---------- Strona ----------

Geoblog.pl    agasmialek    Podróże    Mentalny Grossglockner    Izba zimowa Stüdlhütte
Zwiń mapę
2009
11
cze

Izba zimowa Stüdlhütte

 
Austria
Austria, Stüdlhütte
POPRZEDNIPOWRÓT DO LISTYNASTĘPNY
Przejechano 639 km
 
Na parkingu w Kalls byliśmy już o 6.00. Przepak, gotowanie, drzemka kierowcy – to zajęło chwilę, toteż dopiero koło 9.00 wystartowaliśmy szlakiem w górę, porzucając auto na 2 dni na parkingu (parking bezpłatny). Pierwsza krótka przerwa w Lucknerhütte (2241 m). Do tego miejsca dochodzi się praktycznie drogą jezdną, która powyżej schroniska zamienia się ścieżkę. Po drodze spotykaliśmy klasyczne okazy przyrody tyrolskiej oraz ciekawskie świstaki i stadko kozic. Im wyżej tym okazów było mniej, za to coraz częściej trawersowaliśmy zalegające jęzory śniegu, którego przybywało wraz z wysokością.

---------- Wiersze danych ----------

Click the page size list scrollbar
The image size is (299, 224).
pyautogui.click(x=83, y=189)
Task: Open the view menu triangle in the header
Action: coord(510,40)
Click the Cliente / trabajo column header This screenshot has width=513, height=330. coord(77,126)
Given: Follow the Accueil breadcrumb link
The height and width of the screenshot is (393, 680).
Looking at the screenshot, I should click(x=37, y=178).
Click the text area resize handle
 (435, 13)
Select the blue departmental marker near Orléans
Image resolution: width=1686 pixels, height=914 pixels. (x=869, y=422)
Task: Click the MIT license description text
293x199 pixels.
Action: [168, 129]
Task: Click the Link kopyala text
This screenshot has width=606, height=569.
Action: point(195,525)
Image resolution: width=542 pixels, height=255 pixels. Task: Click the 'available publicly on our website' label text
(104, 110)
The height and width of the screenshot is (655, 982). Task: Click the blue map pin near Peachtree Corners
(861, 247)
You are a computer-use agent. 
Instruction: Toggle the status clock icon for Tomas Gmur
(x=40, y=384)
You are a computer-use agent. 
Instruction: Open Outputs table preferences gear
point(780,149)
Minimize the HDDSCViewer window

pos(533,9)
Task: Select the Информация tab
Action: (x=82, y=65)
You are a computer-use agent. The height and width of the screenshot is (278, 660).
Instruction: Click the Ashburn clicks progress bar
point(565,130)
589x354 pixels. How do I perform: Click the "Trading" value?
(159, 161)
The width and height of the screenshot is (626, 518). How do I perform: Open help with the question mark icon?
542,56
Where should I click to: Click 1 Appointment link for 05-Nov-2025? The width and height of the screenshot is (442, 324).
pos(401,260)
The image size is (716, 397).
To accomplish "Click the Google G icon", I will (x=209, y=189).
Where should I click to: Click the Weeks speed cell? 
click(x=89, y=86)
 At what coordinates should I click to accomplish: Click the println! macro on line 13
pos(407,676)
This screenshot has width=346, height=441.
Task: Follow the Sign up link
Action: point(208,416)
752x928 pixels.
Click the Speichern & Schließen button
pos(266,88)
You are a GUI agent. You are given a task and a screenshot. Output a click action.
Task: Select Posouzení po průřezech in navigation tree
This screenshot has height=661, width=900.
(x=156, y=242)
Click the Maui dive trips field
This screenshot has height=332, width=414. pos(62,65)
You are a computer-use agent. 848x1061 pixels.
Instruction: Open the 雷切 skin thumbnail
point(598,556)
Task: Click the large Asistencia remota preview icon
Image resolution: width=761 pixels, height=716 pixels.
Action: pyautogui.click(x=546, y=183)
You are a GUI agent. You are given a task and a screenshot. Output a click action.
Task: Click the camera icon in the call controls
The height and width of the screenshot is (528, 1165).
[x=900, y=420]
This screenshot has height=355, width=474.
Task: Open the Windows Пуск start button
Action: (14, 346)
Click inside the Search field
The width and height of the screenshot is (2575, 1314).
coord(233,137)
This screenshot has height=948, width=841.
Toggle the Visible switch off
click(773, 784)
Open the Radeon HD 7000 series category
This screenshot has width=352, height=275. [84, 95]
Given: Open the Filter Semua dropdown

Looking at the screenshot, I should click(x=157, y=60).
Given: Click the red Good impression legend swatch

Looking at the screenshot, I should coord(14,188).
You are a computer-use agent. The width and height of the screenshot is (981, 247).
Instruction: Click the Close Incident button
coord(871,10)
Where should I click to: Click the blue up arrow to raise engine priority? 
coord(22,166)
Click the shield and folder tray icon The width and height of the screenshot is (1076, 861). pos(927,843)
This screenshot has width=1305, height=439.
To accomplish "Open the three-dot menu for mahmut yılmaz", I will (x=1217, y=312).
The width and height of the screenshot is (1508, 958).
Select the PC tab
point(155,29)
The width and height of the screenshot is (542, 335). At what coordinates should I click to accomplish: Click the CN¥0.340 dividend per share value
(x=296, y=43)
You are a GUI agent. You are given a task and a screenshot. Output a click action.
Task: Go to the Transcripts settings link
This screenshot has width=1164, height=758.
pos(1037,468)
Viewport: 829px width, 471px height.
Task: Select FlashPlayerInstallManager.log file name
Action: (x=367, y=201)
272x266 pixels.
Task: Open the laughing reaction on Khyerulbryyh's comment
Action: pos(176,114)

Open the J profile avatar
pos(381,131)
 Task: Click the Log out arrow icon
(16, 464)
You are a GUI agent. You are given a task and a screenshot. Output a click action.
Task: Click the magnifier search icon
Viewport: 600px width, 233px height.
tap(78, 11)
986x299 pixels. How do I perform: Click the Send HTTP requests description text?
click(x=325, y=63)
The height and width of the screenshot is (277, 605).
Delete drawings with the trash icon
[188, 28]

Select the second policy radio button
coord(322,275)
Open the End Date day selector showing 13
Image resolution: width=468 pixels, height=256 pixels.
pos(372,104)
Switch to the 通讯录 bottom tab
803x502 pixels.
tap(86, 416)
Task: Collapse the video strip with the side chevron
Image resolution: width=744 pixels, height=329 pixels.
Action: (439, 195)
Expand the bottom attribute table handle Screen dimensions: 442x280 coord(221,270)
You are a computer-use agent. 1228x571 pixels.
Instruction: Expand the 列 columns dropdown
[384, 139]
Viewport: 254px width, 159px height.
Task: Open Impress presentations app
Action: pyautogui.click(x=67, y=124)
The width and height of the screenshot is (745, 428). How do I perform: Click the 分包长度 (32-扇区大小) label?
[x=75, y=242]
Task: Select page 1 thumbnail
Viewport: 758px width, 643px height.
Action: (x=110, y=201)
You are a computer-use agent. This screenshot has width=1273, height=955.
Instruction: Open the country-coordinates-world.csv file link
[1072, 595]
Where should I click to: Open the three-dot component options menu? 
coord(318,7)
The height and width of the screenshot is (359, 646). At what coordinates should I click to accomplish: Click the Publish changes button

----------

◆ Zadanie
Przepisz bez zmian fragment relacji z podejścia do Stüdlhütte od „Na parkingu w” do „wraz z wysokością.”.

◆ Oczekiwana odpowiedź
Na parkingu w Kalls byliśmy już o 6.00. Przepak, gotowanie, drzemka kierowcy – to zajęło chwilę, toteż dopiero koło 9.00 wystartowaliśmy szlakiem w górę, porzucając auto na 2 dni na parkingu (parking bezpłatny). Pierwsza krótka przerwa w Lucknerhütte (2241 m). Do tego miejsca dochodzi się praktycznie drogą jezdną, która powyżej schroniska zamienia się ścieżkę. Po drodze spotykaliśmy klasyczne okazy przyrody tyrolskiej oraz ciekawskie świstaki i stadko kozic. Im wyżej tym okazów było mniej, za to coraz częściej trawersowaliśmy zalegające jęzory śniegu, którego przybywało wraz z wysokością.